Schlaraffenland für Arbeitslose

Während es in Deutschland durchaus Menschen geben soll, denen trotz angeblich abflauender Arbeitslosenzahlen das Wasser bis zum Hals steht, fühlen sich Spitzenverdiener dazu berufen, ihre Meinung bezüglicher der aktuellen Lage abzusondern. Meist in der Form, dass diese als das eine, wahre Konzept verkündet wird.

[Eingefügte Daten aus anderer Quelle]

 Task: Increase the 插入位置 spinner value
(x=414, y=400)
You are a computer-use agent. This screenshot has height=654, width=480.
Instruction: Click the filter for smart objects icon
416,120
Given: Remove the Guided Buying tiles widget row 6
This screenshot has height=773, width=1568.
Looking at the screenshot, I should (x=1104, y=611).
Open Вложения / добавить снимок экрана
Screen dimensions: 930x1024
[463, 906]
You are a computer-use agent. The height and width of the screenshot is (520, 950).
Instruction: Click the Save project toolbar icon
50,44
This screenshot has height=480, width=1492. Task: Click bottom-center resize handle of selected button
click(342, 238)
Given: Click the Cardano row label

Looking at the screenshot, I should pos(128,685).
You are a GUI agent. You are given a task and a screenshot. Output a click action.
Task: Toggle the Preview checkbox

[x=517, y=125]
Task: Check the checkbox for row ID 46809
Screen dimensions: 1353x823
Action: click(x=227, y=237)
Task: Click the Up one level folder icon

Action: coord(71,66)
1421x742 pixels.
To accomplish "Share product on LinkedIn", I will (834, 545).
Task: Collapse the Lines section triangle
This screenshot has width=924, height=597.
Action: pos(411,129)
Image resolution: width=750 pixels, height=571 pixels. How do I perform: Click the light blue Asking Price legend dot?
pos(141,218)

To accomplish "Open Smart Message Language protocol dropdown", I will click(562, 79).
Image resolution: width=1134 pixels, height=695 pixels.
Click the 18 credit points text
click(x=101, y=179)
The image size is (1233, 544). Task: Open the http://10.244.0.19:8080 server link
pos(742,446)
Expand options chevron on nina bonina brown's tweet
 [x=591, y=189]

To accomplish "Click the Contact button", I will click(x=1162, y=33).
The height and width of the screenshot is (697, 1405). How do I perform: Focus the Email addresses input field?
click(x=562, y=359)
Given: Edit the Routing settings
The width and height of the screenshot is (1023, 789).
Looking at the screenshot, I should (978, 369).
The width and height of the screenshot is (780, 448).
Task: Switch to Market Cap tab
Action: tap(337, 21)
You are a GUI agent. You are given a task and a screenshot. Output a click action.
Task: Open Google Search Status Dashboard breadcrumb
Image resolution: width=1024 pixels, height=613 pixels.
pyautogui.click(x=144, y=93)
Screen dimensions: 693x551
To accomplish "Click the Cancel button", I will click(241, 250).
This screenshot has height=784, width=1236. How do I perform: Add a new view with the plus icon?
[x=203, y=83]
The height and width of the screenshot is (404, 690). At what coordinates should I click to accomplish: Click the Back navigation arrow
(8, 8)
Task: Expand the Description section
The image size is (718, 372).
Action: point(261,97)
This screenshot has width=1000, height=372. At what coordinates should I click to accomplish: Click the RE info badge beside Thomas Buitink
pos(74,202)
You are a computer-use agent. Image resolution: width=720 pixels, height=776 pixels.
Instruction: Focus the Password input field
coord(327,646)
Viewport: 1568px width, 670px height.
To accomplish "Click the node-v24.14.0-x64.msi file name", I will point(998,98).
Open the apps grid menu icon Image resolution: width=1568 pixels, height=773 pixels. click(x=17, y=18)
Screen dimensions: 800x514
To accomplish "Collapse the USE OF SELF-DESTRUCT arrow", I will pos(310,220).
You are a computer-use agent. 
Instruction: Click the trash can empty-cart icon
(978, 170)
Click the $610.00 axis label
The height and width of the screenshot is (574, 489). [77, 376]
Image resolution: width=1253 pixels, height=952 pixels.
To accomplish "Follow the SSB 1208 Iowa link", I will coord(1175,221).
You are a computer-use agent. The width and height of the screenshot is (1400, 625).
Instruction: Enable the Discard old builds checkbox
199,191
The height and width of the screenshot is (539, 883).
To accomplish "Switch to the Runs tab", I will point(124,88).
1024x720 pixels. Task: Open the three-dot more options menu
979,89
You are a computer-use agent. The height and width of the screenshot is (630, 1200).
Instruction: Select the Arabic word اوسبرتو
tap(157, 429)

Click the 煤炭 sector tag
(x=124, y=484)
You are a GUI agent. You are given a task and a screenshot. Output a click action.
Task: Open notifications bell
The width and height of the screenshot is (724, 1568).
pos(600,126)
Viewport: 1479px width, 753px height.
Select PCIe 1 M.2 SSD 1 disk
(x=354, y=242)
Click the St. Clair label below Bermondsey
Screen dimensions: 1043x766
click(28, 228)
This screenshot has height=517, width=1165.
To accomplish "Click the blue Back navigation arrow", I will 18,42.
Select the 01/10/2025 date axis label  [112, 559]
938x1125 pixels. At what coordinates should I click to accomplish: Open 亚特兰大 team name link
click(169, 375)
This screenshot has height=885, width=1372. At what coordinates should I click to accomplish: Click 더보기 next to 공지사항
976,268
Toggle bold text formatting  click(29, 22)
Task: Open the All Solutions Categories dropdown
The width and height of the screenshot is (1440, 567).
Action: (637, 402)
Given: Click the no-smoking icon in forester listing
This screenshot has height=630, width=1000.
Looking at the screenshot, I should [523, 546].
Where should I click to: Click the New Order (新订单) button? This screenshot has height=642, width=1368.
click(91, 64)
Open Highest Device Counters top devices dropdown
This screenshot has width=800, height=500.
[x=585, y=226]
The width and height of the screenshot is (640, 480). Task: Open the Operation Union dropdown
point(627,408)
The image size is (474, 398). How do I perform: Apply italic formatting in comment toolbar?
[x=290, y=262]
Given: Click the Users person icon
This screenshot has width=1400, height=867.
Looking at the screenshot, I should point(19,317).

Von Hans-Olaf Henkel ist zu hören, dass Deutschland zu sozial sei. Der Mann hat gut reden, denn er musste vermutlich noch nie von 345 Euro monatlich leben. Die Ursachen für die hohe Arbeitslosigkeit, so Henkel, wären keine Schwäche der Marktwirtschaft, sondern eine Folge der Verletzung marktwirtschaftlicher Regeln. Damit hat Herr Henkel den Beweis erbracht, dass die Lehren von Adam Smith trotz ihrer bewiesenen Schwächen immer noch Anhänger haben.

Zum Glück für die Bürger dieses Landes sind nicht sehr viele Entscheidungsträger bisher davon überzeugt, dass Länder wie die USA eine nachahmenswerte Marktwirtschaft haben. Dort mag es zwar weniger Arbeitslose geben, aber viele Menschen gerade in den unteren Einkommensgruppen haben nicht nur einen Job, sondern zwei oder drei, um überhaupt in der Lage zu, von dem wenigen Geld ihr Überleben zu sichern.